Prenup and Estate Planning
Written by Michelle N. Ogborne

Prenup and Estate Planning

The Importance of Prenups for Engaged Couples

Why Should Engaged Couples Have a Prenup?

There is a general delusion that Prenuptial Agreements are used only for the protection assets in case of divorce. Whereas protection is the prenup’s better known purpose, it’s not the only justification engaged couples decide to get a one.

Prenups are a useful device in estate planning. Couples may define which assets are thought of as separate property and which are thought of as shared or marital property. Making this separation prior marriage is vital to prevent individual assets from being misidentified as shared or marital property when a spouse passes away.

In particular, those who are getting married for a second time, those who are getting married later in life, or those who have amassed considerable assets, might want to utilize a prenup to protect their estate for children from past relationships, previous spouses, or other members of the family.

Prenups can also help to stop or prevent conflicts about money and property throughout marriage. Couples that have prenups find there are less disparities as to who is the owner of what, and what is theirs to give away legally.

With the aim of a prenup being fully useful and legally binding, each party is required to fully disclose any assets, property owned, and debts in the prenup agreement.

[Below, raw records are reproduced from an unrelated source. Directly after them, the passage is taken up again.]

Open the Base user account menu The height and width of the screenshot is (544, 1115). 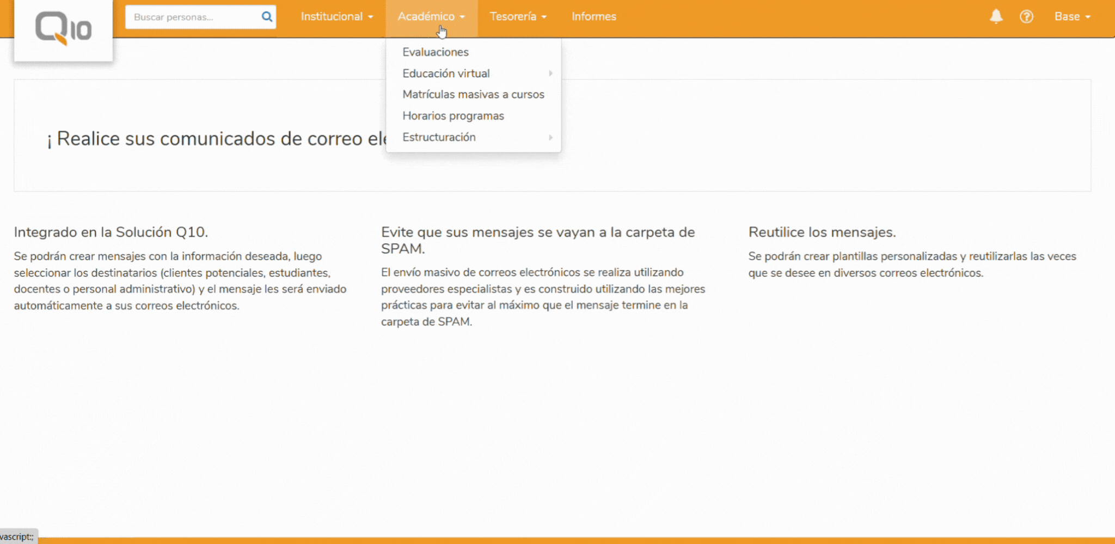1072,17
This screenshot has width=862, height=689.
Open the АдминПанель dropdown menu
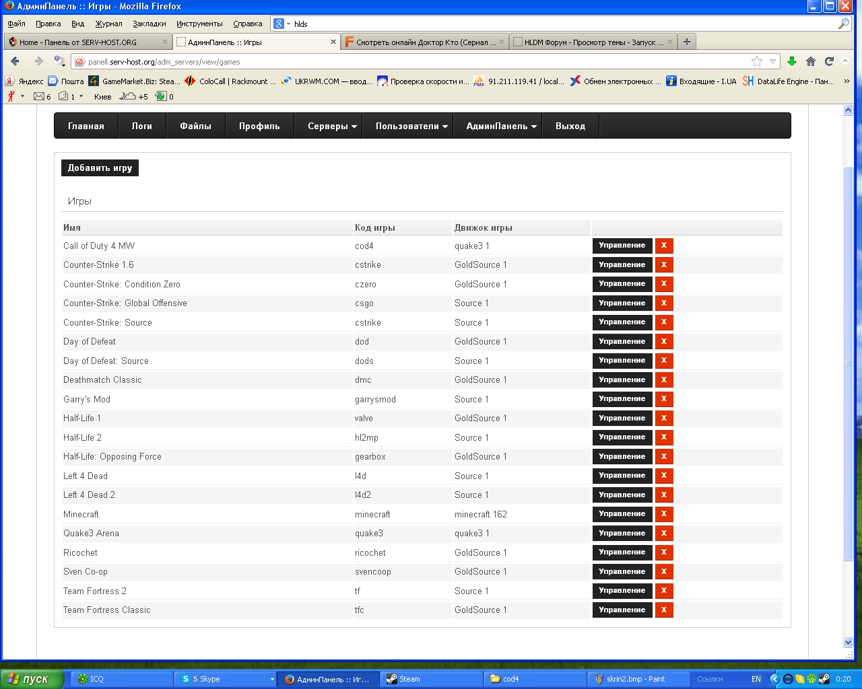click(501, 126)
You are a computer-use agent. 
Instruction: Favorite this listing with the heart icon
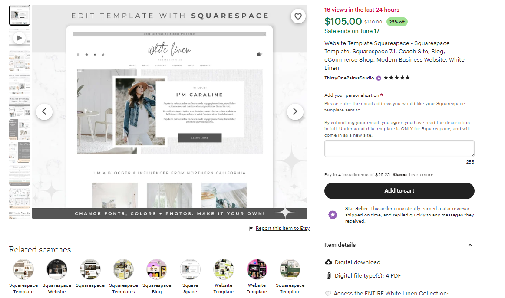click(298, 16)

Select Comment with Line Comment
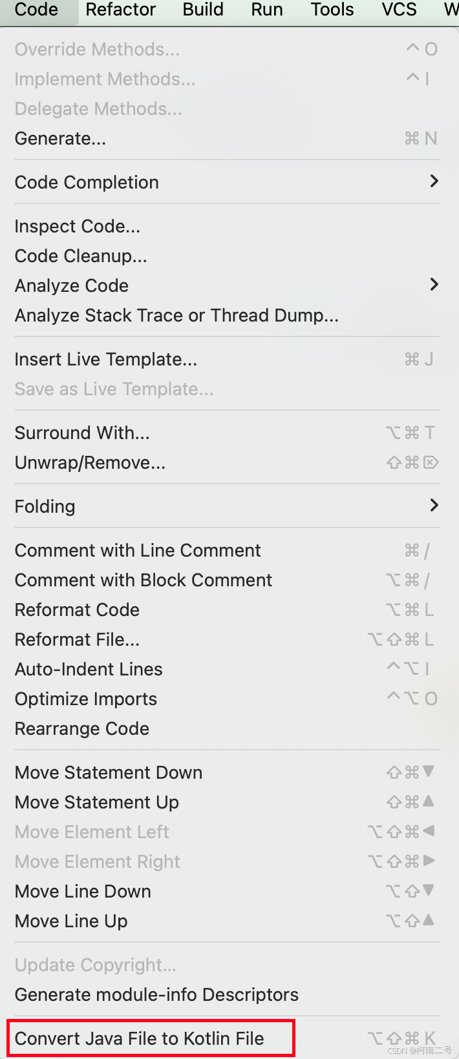pos(138,550)
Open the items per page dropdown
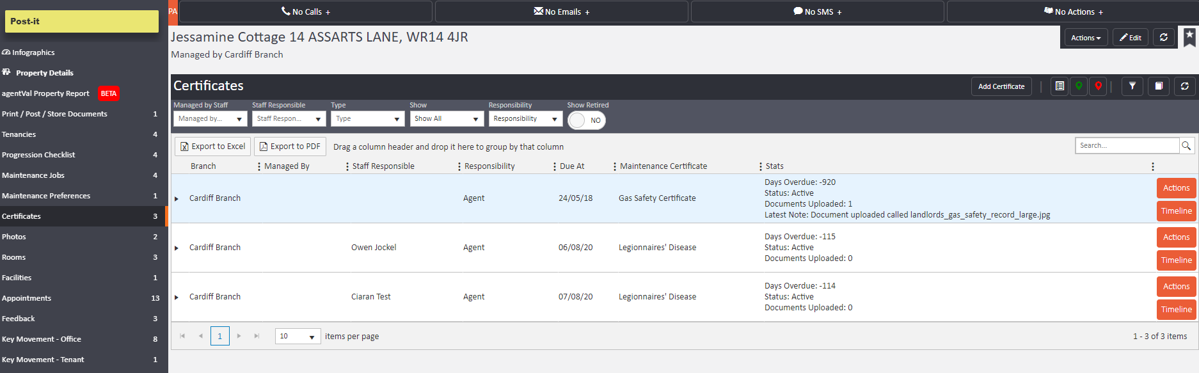The width and height of the screenshot is (1199, 373). [x=298, y=337]
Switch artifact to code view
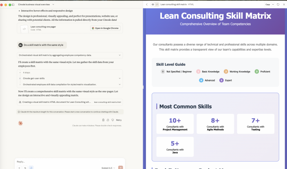Viewport: 287px width, 169px height. tap(157, 4)
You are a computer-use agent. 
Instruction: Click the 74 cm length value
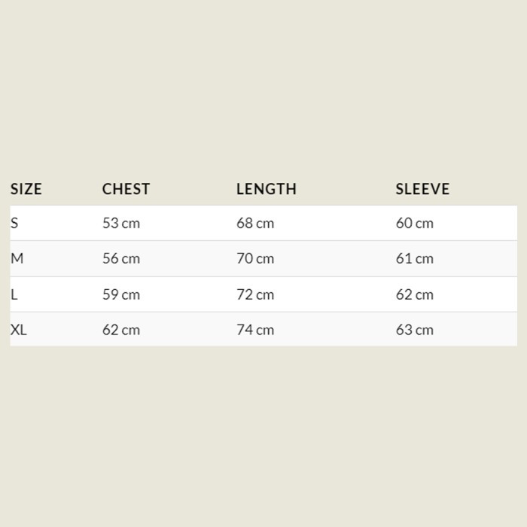click(x=255, y=330)
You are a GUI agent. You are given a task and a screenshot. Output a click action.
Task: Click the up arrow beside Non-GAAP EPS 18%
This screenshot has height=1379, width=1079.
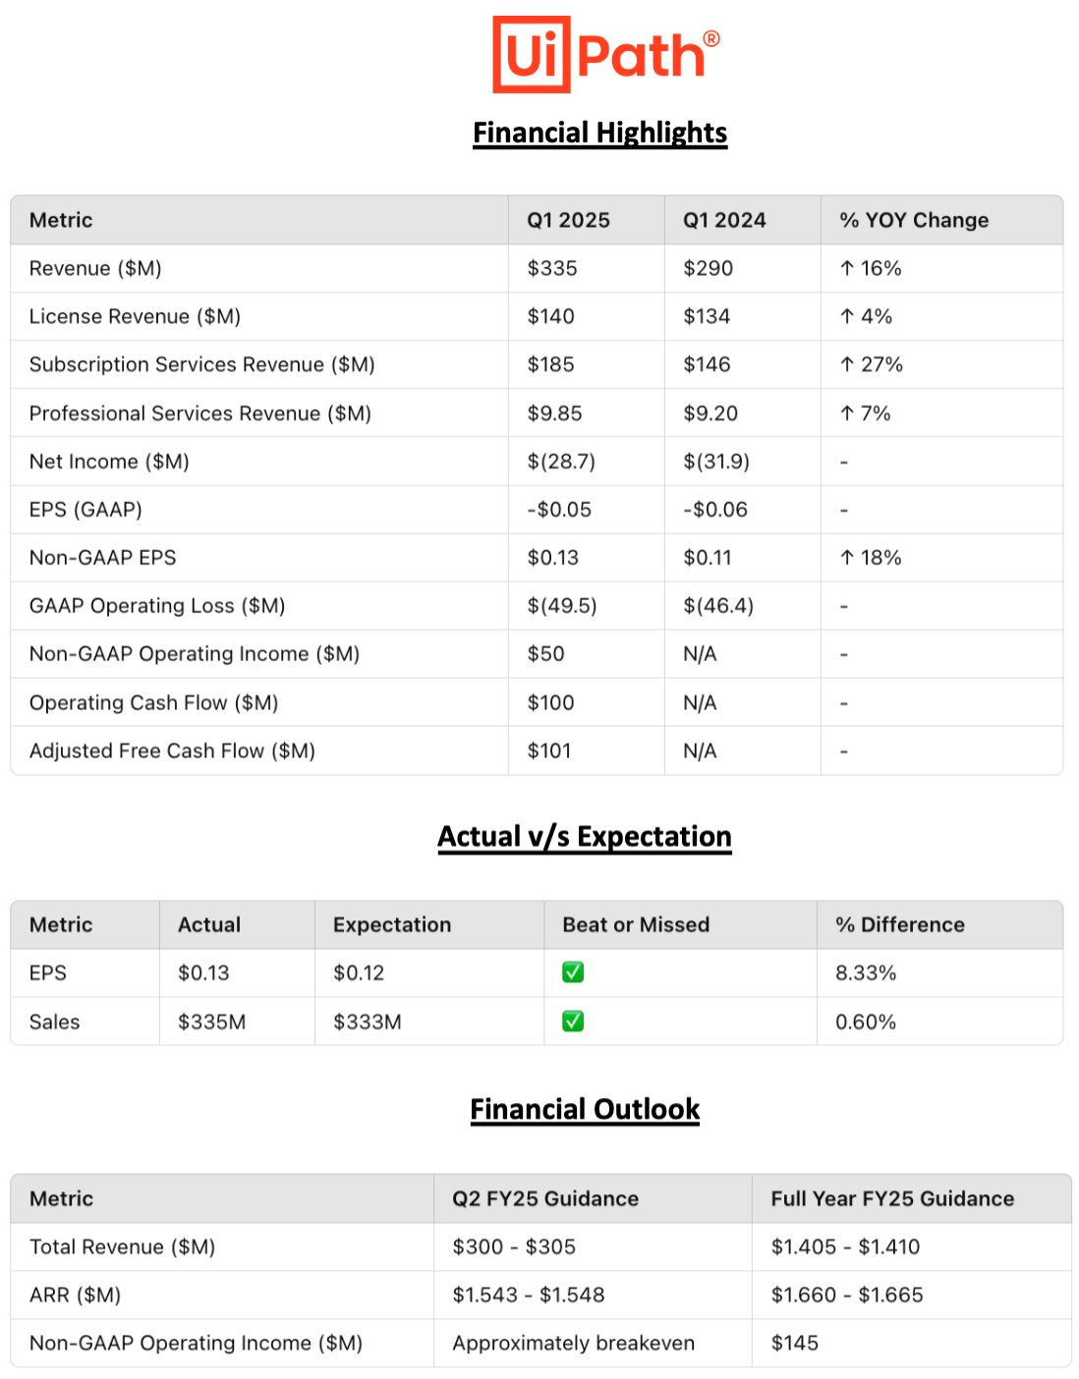coord(847,558)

Dividing Your Estate Without a Prenup

Marrying someone lacking a prenup could make dividing your estate more complex and bothersome since there is a risk that it won’t be distributed in accordance with your wishes.

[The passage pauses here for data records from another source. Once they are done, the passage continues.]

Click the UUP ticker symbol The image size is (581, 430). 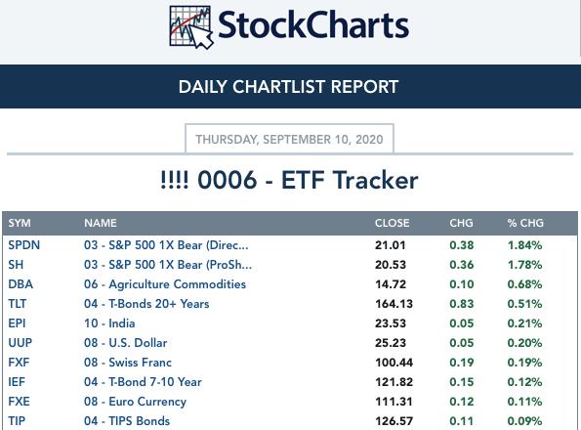coord(20,343)
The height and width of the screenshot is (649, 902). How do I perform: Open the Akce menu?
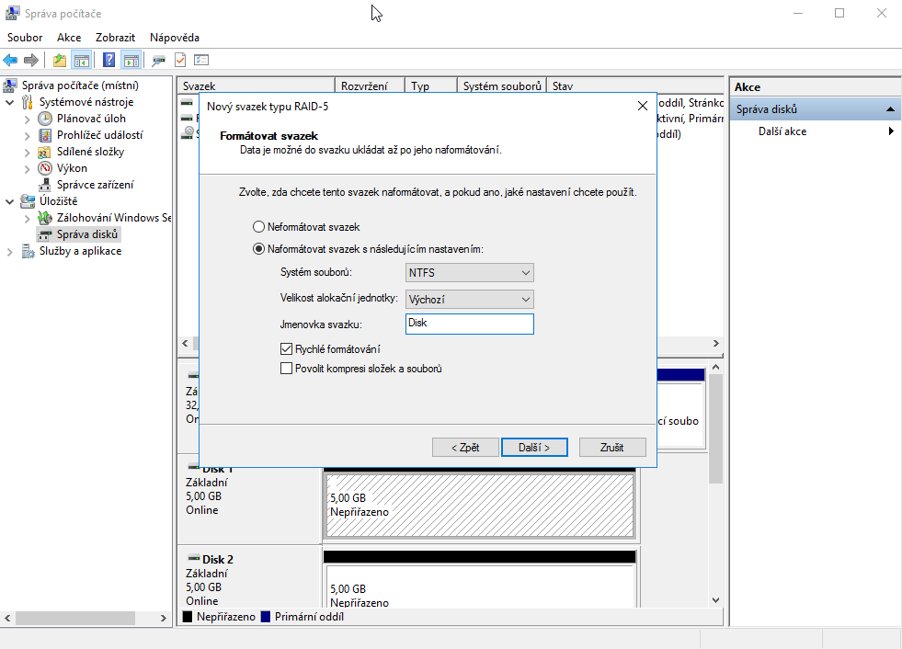point(69,38)
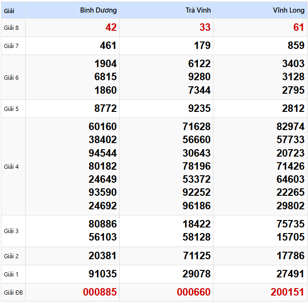This screenshot has width=308, height=303.
Task: Select the special prize number 200151
Action: [287, 292]
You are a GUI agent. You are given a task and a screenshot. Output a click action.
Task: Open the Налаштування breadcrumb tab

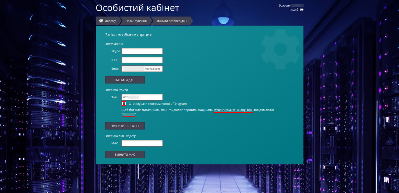coord(136,21)
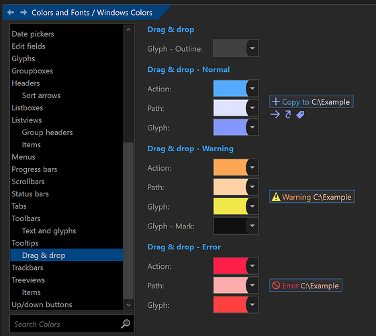The image size is (376, 336).
Task: Click the yellow Warning Glyph swatch
Action: (230, 206)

In impartial distribution/ community property states, you’re not allowed to disinherit a spouse in your Last Will and Testament. Once married, they are automatically eligible to a voluntary share of your estate, in which could be anywhere from 1/3 to 1/2 of your assets, subject to where you reside.

If you decide to leave a minimum of your spouse’s eligible share behind, then your spouse entitled to petition for a higher percentage of the estate. In this situation, if you wanted to specify a percentage to your children from a prior marriage, you might not be permitted to do it without a prenup to hinder your separate assets from turning into a portion of your shared/marital property.

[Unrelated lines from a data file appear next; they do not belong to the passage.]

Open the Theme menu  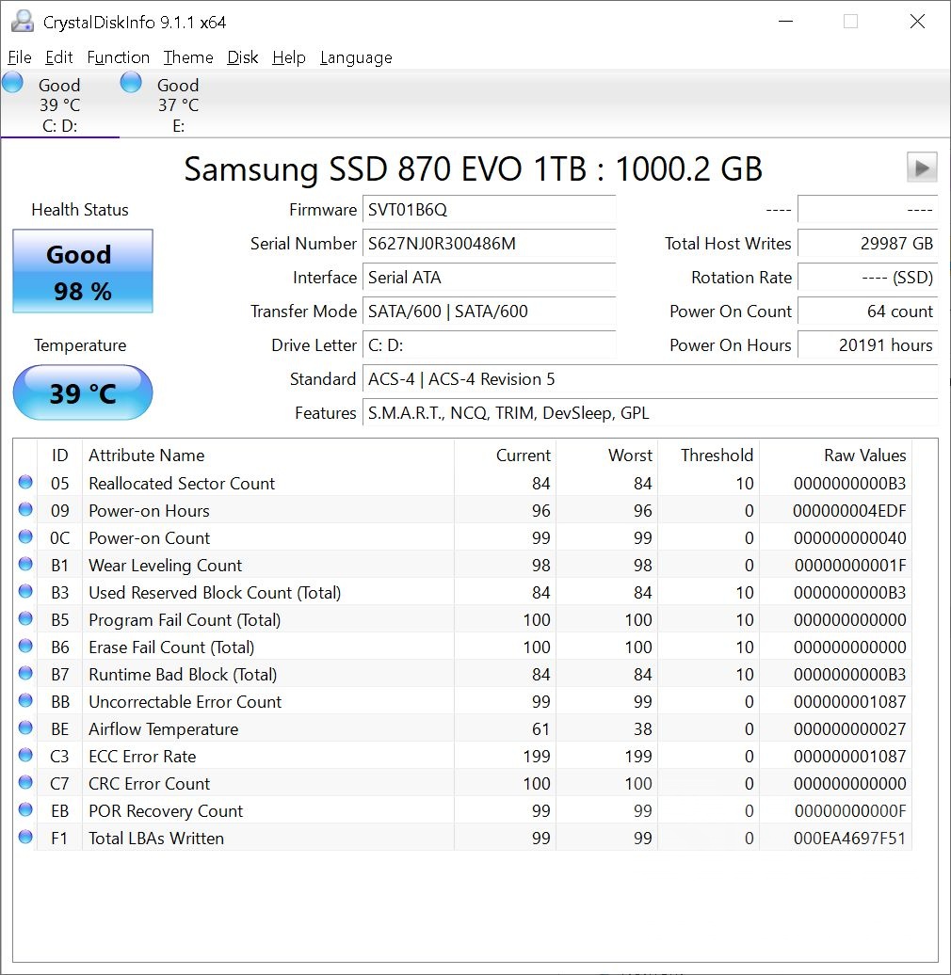tap(187, 57)
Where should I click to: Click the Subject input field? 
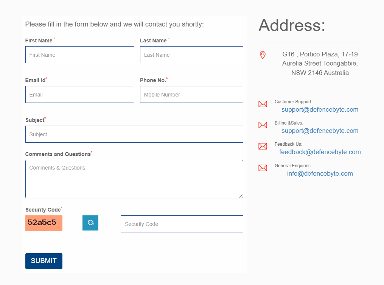point(134,134)
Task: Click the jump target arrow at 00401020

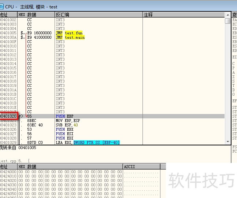Action: pyautogui.click(x=21, y=116)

Simply put, a prenup is the only way to hinder your current spouse from getting a larger portion of your estate and leaving much less for your children, or inheriting certain property, like priceless paintings, that you wished to leave to your children.

For instance

John is going into a second marriage with his new fiancée Susan. He desires to leave his children from the first marriage a portion of his estate. He has a Last Will and Testament to express his wishes. Nevertheless, a Last Will and Testament on its own is not adequate to guarantee that John’s children receive the inheritance that he wanted them to have.

The reasoning? Being a married, John and Susan’s assets are jointly owned, meaning she is entitled legally to a voluntary share of his estate, while John’s children might possibly be left with less than what John had wanted.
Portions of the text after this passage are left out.